Yet again the Seattle Times editorial board has strongly urged Congress and/or the President to drop health care reform, focus on other issues, and start over from scratch. And yet again the Times has attempted to cover their motives with the following caveat:
For years, this newspaper has favored health care reform. We still favor it, done at the right time and in the right way.
Yeah, well, forgive my cynicism, but I’m not so sure.
As compromised as the current bill is, if history is any guide, this is our last, best chance to pass health care reform for at least a generation. Surely, the Times editors don’t believe that given such a disastrous political failure, Congress or the President would be willing to buck history and touch this rail again anytime soon? Certainly the Times isn’t suggesting that smaller Democratic majorities in both houses, or even a Republican majority in one or the other, would be more likely to pass health care reform than the relatively large Democratic majorities we hold at the moment? The Republicans are clearly invested in blocking reform at any cost, and view this obstructionist strategy as absolutely critical to their long term political survival.
So I can only assume that the Times is being either naive or disingenuous when they repeatedly and aggressively urge Democrats to abandon health care reform at the same time they claim to support it.

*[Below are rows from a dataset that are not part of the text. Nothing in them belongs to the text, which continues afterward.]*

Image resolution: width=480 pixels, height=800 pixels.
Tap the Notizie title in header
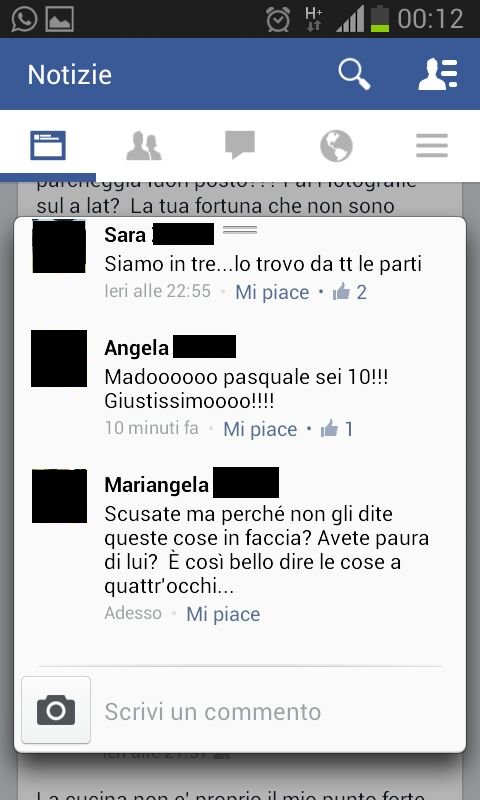(69, 74)
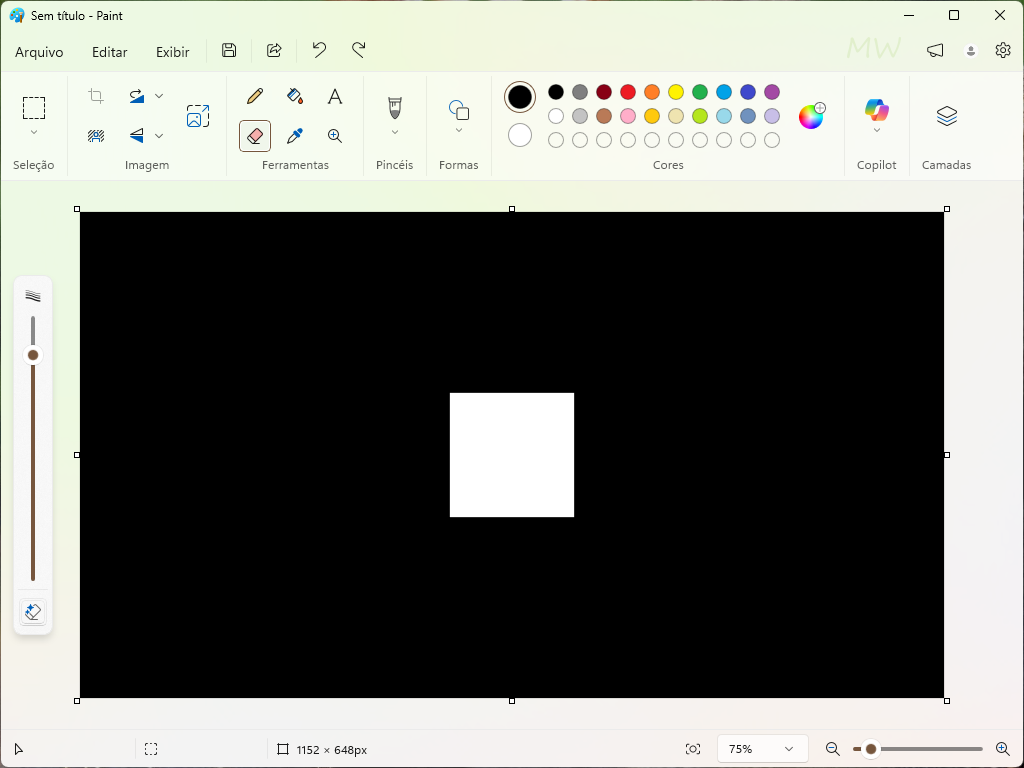Viewport: 1024px width, 768px height.
Task: Select the Fill with color tool
Action: [295, 96]
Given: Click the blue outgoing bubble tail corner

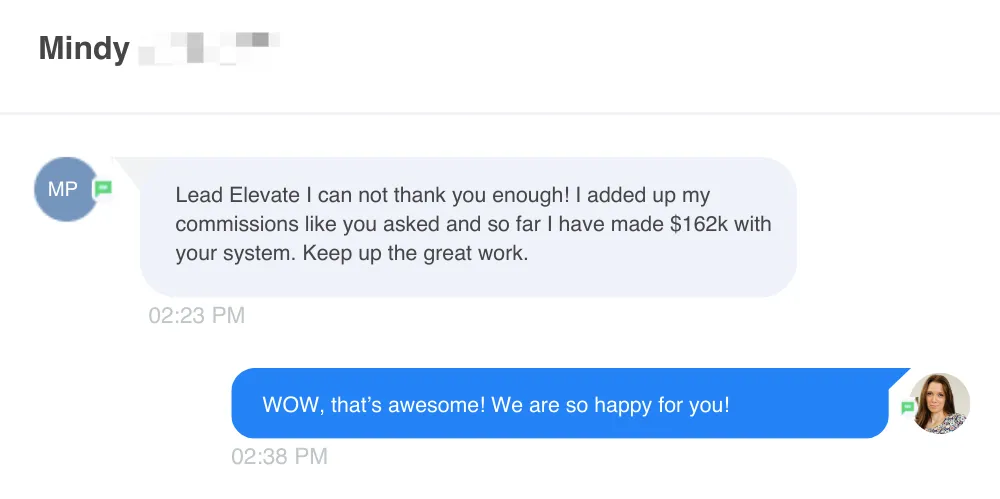Looking at the screenshot, I should (x=897, y=377).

Here’s my theory. The Times used to support health care reform, as like most businesses, they saw rising employee health insurance costs as threatening their economic survival. But with the collapse of the newspaper industry, and the large number of journalists and other related professionals now out of work, supply and demand has shifted so far in favor of the publisher that health care costs have ceased to be much of an issue. Newspaper employees are just thankful to have a job, and have repeatedly granted wage and benefit concessions to the Times and other papers nationwide.
If health insurance costs continue to rise, the Times will simply demand even more concessions, with the implied threat that recalcitrant employees can always be replaced by those hungry enough to do the job for less.
Health care crisis solved.
Yeah, I know, that’s an awfully cynical theory. But the only reasonable alternative would be to assume that the Times editors are a bunch of blithering idiots who genuinely and inexplicably believe that defeating health care reform is the surest path toward achieving it… and such a brutally harsh assessment just wouldn’t be polite.